Flow and Segregation of Granular Materials
Industries that process particulate materials are plagued by poor performance due to unwanted segregation, and erratic flow rates caused by complex rheological behavior. The goal of this research is to understand the relationship between the collective motion of the particles and the particle properties, boundary conditions and the history of the system. Our research involves experimental and numerical studies of granular materials in systems such as shearflows, chutes, hoppers and vibrated beds. We are particularly interested in (1) the mechanisms leading to microstructure and segregation in such flows, and (2) gaining an understanding of issues affecting scale-up. We are exploring hybrid continuum-microscopic simulations of particulate materials where macroscopic flow equations are solved simultaneously with molecular/particle dynamic simulations.
Research on granular flows includes characterization of a granular shear instability, which can be observed at the interface between two streams of grains downstream of a splitter plate. In fluids research, a geometry used to probe the responses of liquids and gases to shear, is flow downstream of a splitter plate. This flow can exhibit the Kelvin-Helmholtz instability, leading to transitions between steady, oscillatory, and turbulent states that have been productively investigated for over a century. We have observed behaviors for grains that are in many ways as rich and enlightening as those for fluids.
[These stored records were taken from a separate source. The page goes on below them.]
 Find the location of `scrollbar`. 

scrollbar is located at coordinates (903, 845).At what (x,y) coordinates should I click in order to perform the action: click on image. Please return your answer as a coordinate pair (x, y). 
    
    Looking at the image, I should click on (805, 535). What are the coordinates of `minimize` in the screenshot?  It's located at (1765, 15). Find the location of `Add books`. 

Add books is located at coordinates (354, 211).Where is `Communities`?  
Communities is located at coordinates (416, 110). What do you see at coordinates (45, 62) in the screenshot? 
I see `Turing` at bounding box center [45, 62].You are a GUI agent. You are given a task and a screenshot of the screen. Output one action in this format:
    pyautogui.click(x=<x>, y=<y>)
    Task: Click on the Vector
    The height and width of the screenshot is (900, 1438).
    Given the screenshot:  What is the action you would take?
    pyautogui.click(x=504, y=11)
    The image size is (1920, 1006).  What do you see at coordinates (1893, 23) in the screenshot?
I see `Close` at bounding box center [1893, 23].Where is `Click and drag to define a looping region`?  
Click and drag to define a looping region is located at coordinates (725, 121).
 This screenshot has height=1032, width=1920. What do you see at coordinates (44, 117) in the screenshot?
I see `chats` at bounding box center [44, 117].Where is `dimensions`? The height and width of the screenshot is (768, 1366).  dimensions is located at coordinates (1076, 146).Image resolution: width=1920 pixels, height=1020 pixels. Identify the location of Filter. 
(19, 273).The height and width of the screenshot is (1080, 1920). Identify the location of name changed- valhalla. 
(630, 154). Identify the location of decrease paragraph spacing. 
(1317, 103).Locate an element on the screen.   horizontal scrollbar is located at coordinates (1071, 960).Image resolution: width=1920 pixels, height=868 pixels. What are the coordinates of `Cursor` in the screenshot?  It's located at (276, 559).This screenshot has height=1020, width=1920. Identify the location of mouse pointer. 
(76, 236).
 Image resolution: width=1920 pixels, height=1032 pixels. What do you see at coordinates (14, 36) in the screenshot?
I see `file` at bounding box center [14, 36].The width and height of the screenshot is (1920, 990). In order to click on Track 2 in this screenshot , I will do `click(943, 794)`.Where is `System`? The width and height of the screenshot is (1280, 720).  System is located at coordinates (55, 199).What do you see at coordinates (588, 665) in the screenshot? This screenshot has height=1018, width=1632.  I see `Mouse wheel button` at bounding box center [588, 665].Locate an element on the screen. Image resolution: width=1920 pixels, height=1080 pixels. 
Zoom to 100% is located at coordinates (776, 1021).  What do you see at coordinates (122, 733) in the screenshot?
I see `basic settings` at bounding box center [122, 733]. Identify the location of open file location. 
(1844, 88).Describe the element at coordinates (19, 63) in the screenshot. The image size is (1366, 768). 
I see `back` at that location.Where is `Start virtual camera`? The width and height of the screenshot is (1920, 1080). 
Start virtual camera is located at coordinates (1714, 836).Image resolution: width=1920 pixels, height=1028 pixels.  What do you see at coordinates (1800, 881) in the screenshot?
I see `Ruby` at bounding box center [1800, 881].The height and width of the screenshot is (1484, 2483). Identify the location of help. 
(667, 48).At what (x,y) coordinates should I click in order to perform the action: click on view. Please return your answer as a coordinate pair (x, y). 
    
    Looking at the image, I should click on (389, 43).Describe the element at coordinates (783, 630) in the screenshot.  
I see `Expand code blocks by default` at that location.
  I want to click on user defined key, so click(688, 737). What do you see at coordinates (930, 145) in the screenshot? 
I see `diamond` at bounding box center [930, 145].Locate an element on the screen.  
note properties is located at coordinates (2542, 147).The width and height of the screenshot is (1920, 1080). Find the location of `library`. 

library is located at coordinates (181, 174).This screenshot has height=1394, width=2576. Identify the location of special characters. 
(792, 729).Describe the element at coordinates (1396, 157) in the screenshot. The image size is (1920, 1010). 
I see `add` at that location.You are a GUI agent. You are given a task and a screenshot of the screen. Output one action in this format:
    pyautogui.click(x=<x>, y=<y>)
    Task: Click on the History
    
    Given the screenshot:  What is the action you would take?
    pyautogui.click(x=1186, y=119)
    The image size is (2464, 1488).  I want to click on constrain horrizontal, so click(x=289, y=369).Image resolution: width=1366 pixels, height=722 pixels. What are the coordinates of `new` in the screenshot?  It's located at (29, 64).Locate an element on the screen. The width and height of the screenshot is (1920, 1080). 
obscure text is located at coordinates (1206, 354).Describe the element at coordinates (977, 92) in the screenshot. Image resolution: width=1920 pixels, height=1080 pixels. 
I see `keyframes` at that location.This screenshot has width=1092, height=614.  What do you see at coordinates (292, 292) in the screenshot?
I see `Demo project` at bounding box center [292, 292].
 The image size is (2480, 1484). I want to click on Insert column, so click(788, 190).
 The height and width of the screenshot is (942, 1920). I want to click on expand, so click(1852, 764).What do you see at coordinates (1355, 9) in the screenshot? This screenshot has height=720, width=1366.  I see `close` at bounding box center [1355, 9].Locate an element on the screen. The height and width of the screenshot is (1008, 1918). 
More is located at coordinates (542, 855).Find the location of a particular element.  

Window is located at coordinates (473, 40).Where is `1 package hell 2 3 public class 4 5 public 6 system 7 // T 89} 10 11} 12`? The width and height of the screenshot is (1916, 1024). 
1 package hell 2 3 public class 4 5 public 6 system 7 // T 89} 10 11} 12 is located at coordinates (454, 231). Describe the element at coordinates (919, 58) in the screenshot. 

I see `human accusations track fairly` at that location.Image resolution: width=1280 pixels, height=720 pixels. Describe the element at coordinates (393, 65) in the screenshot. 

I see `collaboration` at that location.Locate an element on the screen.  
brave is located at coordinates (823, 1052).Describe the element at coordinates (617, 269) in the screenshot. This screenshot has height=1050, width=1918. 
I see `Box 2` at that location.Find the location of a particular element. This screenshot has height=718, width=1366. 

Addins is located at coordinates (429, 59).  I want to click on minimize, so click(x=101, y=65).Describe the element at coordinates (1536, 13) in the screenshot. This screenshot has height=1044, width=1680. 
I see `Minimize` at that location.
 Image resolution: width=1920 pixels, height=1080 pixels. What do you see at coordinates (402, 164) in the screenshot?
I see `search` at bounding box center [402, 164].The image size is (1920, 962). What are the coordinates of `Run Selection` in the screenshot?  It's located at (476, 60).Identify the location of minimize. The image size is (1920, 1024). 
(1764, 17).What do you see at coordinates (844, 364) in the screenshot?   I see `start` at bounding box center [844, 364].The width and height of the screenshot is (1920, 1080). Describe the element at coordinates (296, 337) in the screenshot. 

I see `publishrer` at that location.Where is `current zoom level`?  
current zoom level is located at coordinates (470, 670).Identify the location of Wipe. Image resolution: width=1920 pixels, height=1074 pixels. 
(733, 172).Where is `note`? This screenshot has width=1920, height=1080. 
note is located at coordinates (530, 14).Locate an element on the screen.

Work on chutes has led to the observation of chevron-shaped surface waves localized to the near wall region. Experimental measurements and Particle Image Velocimetry (PIV) analysis indicates that subsurface circulation driven by velocity gradients near frictional walls plays a central role in the pattern formation mechanism, suggesting that the wave generation is controlled by the granular analog of a fluid boundary layer.
Nonlinear Dynamics of Transport Processes in Fluid-Particle Systems
Research in this area includes fluidized bed adsorption, drying of supported catalysts and agitated drying of pharmaceutical crystals.
Drying of Supported Catalysts: In catalyst manufacture, drying can affect the final distribution of the active component on the support. Unless this process is carefully controlled, useless batches may be produced that must be discarded because of low catalytic activity. A modeling and experimental effort has been developed in order to study the impact of drying conditions and system properties on the final catalyst profile in supported impregnation catalysts
Agitated Drying of Pharmaceutical Crystals: The main goal of this work is to develop a fundamental understanding on how a wet granular material behaves during drying with shear. Shear can lead to crystal size reduction by attrition and crystal size enlargement by agglomeration. The attrition and agglomeration effects can be undesirable in real systems and can create non-uniform drying conditions.
Fluidized Bed Adsorption: Primary recovery and purification continues to be a significant limiting factor in the overall economics of therapeutic protein production. Fluidized bed adsorption or expanded bed adsorption can perform product capture, feedstock clarification and product concentration in one unit operation. Making use of a combination of experiments and modeling, we are developing a quantitative framework for separating the contributions of mass transfer, hydrodynamics and adsorption.